Neyse, bugün Demetevler’de semtindeki Sami Efendi Camii’ne cuma namazına gittim. Bu camiye gelenler genelde Nakşibendi Tarikatı üyeleriymiş. Zaten Sami Efendi denen adam da Nakşibendi şeyhiymiş. 1950’lerde ölmüş.
Evime yakın olduğu için buraya gittim ama cemaatteki garipliklerden dolayı mecbur kalmadıkça başka camilere gitmeyi tercih ediyorum.
Bugünkü (dünkü) hutbenin konusu (Diyanet’in sitesinde ilgili hutbeye bakılırsa ne olduğu görülebilir) yeni yıla girerken kendimizle ilgili muhasebe yapılması idi.
Ama imam efendi, nasıl olduysa konuyu çetelere getirdi.

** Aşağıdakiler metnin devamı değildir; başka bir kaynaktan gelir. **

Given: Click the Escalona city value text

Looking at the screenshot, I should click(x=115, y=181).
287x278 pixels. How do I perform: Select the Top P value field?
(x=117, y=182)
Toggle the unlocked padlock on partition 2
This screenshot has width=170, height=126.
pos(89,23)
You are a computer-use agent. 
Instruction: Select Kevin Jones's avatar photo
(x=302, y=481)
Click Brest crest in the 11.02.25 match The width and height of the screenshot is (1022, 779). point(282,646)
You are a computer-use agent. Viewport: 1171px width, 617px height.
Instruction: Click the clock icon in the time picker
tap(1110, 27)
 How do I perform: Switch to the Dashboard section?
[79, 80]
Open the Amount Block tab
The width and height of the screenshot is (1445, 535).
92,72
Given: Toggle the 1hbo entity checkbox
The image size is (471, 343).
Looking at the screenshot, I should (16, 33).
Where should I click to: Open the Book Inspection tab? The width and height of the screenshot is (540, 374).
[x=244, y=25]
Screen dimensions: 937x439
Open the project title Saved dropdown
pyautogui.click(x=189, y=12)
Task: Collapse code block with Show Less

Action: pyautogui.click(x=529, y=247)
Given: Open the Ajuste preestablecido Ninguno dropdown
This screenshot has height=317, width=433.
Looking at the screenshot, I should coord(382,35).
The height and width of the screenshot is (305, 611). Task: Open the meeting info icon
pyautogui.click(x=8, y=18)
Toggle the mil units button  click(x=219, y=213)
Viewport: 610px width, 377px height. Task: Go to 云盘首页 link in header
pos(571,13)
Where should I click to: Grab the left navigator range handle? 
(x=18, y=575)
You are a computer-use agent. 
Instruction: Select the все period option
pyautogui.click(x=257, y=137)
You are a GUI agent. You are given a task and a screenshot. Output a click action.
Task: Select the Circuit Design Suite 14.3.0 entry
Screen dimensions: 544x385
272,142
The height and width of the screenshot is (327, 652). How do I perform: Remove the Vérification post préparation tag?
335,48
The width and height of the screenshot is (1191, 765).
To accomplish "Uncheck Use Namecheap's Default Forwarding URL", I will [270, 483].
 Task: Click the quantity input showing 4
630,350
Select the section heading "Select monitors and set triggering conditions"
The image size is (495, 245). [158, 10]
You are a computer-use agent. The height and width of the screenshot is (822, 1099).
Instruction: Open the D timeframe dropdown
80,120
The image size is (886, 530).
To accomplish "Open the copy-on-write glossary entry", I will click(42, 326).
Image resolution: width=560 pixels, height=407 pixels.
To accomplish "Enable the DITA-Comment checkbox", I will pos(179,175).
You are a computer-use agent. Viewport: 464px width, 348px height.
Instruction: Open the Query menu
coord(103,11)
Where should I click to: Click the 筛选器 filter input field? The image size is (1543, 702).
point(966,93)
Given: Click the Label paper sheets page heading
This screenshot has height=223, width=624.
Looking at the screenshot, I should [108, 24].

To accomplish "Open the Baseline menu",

Bir emniyet mensubu olmama rağmen(!) son zamanlarda gündemi meşgul eden çete muhabbetlerine ve soruşturmalarına inanmıyorum. “Bu adamın arkasında namaz kılınmaz” deyip kalkıp çıkacaktım ama neyse deyip namazımı kıldım ama aklım hala o cümlede kaldı.
Ben bir devlet memuru olarak işimde siyasi görüşlere yer vermiyorken benimle aynı kanuna göre devletten maaş alan bir insan hem de camide nasıl siyaset yapabilir? Bu yazıyı Ankara Müftülüğü’ne de göndereceğim bakalım ne diyecekler?
Okurlarınızla paylaşmak istedim.
Ahmet BAŞER

BEDAŞ yapmıyor biz yapacağız


ANKAYA Belediyesi Basın Yayın Halkla İlişkiler Müdürlüğü’nden:
‘Garip Kalmış, ilgilenilmeyen sokak’ (25.12.2009) yazısında Çankaya Seyranbağları Göktürk Mahallesi 187. Sokağın kimi yerlerinde asfalt çöküntüsü olduğu, yağmur yağmasının ardından sokağın çamur içinde kaldığı ifade edilmiştir. Söz konusu sokağın iyileştirilme çalışmalarının başlayabilmesi için alt yapı kuruluşlarından gerekli çalışmaların yapılması gerekmekteydi. Buna ilişkin olarak iki gün önce BEDAŞ’tan gelen yanıt burada altyapı çalışmaları için kendi bütçelerinde yer olmadığı ve bu nedenle gerekli çalışmaların yapılamayacağı yönündeydi. Ancak buna rağmen, Çankaya Belediyesi Fen İşleri Müdürlüğü sokakta gerekli çalışmaları başlatacaktır.

O hat öyle döşenmemeli

İKİ, üç aydır Superonline şirketi Yaşamkent-Çayyolu’nda yolları boydan boya kazıyor ve fiberoptik hat döşüyor.
Ancak, kazdığı yollara asfalt (ya da beton) dökmeden toprakla kapatıp gidiyor.Örneğin; MESA Yonca II önü, İşköy Sitesi önü vb.
Kazılan yollardaki çukurlar kazalara neden oluyor. Ortalık çamurdan geçilmiyor.